EXERCISE AIM »
Update the text on forensic DNA use: reproduce everything from "The use of only" down to "a case-by-case basis.", with "Interpol" replaced by "Europol".

SELECTED EXTRACT »

The UK has the largest forensic DNA database in the world, containing profiles from over three million individuals. New uses are being made of this information, but the public has been given little opportunity to discuss the civil liberties issues involved.

The use of biological information such as DNA fingerprints is now a routine part of solving crime. In early 2007, the RSC and the Bioscience Federation jointly submitted evidence to a Nuffield Council on Bioethics study and recommended that the scientific community must engage the public in a debate on what is technically possible and ethically desirable.

The UK has the largest forensic DNA database in the world, containing profiles from over three million individuals. These have been taken from people who have been arrested for a recordable offence. No consent is required and such samples remain on the database even if the person is not charged.

Forensic use of DNA

Biological samples collected from crime scenes are compared with samples stored on the National DNA Database. In addition, the police use DNA samples to reveal information about individuals that may lead to their detection, such as their gender and ethnic background.

They can also compare samples to data from the National DNA Database to identify any close family member whose DNA may already be stored on the database. The first UK conviction based on familial DNA searching occurred in 2004 with the conviction of Craig Harman of Frimley, Surrey, for manslaughter. A search of the National DNA Database identified a close relative whose profile matched that from the crime scene for 16 out of 20 indicative results, which is considered a very strong match. A subsequent sample given voluntarily by Harman proved an exact match.

Interpreting bioinformation

DNA profiles can be derived from minute samples of saliva, blood and semen recovered from crime scenes. The technique currently used in the UK for DNA profiling is SGM PlusŪ. It looks at 11 markers (10 markers plus a gender indicator) to give a DNA profile. Each marker indicates a Short Tandem Repeat (STR). STRs are short sequences of DNA that are repeated several times within the human genome. The sequence of these repeats is unique to each individual.

The statistics

The probability of a random match between unrelated individuals using SGM PlusŪ is on average less than 1 in 1 billion. To date, there have been no chance matches between full SGM PlusŪ profiles from unrelated individuals. False chance matches are more likely to arise where only partial profiles have been obtained due to degraded samples or where only very small quantities of DNA are available to test.

The use of only 10 SGM PlusŪ markers does raise statistical issues. Although the practise of multiple testing is adequate to pick up errors, it will not trap rare instances of true chance matches. A move to testing for a larger number of markers would substantially reduce the likelihood of this event.

The European Network of Forensic Science Institutes is currently looking at potential additional markers to improve the discriminating power of profiles. It hopes to expand typing to a 13 - 15 marker system in the next year or two, which will substantially reduce the likelihood of false chance matches. 

International collaboration

Criminals offend outside their national boundaries, so it can be necessary to exchange DNA data between countries. Currently this is done through Interpol on a case-by-case basis.

In the UK, strict protocols are followed throughout the collection and analysis of DNA. But not all countries have the same safeguards. We need international standards for the collection and storage of genetic profiles to protect civil liberties and facilitate profile exchange between countries.

EXTRACTED INFORMATION »
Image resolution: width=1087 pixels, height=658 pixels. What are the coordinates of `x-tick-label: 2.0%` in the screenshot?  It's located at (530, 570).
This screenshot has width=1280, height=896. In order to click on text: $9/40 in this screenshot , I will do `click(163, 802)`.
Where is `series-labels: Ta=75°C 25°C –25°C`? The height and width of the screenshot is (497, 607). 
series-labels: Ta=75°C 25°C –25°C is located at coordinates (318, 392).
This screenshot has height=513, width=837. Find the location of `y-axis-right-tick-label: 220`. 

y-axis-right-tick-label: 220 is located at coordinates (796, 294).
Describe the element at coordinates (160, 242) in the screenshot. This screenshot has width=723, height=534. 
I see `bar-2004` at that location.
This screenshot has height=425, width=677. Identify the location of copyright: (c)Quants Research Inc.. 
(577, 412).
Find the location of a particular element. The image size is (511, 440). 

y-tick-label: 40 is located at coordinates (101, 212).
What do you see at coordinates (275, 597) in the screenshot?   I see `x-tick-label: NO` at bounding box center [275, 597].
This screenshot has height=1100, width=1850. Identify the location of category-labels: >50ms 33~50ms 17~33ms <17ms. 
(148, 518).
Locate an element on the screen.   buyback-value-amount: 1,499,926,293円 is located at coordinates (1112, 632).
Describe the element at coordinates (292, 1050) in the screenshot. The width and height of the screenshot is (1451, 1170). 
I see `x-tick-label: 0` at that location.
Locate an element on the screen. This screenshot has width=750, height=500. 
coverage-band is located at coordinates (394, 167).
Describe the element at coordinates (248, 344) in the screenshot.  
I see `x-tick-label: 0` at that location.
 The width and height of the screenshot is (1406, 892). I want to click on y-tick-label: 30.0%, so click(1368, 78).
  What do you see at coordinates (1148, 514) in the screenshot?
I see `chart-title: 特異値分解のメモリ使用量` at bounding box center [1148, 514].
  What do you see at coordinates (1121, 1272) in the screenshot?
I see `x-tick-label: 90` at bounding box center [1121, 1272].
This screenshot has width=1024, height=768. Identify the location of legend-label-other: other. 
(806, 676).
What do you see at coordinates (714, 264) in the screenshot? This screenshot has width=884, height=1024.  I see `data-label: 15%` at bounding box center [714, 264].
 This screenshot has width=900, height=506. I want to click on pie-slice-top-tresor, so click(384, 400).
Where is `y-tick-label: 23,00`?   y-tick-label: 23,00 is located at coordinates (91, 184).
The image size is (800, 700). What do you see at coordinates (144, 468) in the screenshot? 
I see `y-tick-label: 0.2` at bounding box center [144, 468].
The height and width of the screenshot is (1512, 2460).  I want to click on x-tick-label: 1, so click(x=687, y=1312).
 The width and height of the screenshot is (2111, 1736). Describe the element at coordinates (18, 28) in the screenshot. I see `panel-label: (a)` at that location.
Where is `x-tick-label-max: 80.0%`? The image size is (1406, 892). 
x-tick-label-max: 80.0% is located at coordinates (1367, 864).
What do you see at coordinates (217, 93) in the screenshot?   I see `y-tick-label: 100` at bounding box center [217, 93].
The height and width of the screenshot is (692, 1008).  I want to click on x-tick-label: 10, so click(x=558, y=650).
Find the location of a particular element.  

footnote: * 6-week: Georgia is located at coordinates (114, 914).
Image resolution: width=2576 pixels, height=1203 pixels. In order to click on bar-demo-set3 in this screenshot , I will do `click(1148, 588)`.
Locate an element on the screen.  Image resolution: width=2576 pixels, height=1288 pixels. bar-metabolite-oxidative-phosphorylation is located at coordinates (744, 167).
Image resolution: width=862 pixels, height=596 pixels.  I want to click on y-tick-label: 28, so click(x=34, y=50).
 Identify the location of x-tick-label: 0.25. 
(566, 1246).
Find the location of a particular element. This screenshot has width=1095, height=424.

SOLUTION FOR THIS EXERCISE »
The use of only 10 SGM PlusŪ markers does raise statistical issues. Although the practise of multiple testing is adequate to pick up errors, it will not trap rare instances of true chance matches. A move to testing for a larger number of markers would substantially reduce the likelihood of this event.

The European Network of Forensic Science Institutes is currently looking at potential additional markers to improve the discriminating power of profiles. It hopes to expand typing to a 13 - 15 marker system in the next year or two, which will substantially reduce the likelihood of false chance matches. 

International collaboration

Criminals offend outside their national boundaries, so it can be necessary to exchange DNA data between countries. Currently this is done through Europol on a case-by-case basis.